# START OF Supplied entries

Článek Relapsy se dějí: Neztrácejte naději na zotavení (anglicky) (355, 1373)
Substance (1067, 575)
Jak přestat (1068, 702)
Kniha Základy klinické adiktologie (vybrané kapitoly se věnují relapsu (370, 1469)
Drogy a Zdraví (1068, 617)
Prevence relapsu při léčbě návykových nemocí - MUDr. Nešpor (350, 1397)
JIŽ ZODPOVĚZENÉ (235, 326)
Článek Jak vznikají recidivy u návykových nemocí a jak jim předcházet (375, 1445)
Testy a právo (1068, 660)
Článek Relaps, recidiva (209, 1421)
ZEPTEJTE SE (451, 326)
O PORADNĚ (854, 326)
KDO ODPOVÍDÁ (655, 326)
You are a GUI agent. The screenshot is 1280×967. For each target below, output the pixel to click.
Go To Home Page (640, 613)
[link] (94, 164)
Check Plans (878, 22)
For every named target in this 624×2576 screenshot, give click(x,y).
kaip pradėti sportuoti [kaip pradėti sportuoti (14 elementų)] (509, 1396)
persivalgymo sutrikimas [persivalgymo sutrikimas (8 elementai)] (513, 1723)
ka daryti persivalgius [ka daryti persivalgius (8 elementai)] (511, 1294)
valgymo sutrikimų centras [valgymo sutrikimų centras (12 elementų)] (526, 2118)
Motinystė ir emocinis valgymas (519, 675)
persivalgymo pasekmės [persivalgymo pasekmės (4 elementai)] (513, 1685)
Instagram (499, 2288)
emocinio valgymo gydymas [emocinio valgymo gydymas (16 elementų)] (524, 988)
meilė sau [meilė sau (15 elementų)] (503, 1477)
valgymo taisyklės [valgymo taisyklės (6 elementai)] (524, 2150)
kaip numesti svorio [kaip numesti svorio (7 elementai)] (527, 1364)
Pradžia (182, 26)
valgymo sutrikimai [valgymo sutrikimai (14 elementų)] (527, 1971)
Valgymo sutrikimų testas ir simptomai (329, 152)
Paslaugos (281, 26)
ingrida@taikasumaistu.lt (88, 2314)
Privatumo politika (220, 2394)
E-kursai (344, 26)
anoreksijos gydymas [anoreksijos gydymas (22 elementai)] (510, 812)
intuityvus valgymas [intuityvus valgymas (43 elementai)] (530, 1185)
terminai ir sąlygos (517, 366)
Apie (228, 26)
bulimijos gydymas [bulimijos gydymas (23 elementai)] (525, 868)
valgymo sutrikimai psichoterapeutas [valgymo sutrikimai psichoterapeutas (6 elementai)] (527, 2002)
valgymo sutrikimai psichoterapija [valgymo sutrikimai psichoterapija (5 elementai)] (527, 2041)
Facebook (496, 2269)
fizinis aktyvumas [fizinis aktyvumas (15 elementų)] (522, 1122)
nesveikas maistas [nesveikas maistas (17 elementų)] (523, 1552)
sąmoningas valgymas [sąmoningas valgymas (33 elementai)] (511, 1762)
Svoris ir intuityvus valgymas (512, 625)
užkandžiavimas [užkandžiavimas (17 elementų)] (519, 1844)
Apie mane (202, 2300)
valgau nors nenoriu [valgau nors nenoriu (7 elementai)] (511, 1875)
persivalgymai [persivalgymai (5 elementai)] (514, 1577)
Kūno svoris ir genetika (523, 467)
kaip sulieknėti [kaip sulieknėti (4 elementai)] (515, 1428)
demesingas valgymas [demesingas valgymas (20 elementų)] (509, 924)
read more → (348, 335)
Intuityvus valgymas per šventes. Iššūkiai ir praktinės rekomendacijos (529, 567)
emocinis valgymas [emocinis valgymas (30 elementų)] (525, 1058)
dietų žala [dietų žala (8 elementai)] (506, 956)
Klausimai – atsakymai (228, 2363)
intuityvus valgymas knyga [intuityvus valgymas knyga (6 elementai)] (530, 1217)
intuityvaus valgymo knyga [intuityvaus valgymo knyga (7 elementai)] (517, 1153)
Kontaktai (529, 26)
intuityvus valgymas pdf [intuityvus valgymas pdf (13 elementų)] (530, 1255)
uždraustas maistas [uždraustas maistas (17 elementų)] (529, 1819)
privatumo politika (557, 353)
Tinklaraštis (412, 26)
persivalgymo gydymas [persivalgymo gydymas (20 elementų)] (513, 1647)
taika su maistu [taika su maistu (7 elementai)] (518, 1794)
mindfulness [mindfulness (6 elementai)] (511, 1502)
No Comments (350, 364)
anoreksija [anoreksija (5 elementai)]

# END OF Supplied entries

__Work to complete__
Count the rows above that contain the string "target" and reply with that number alone.

__Response for this exercise__
2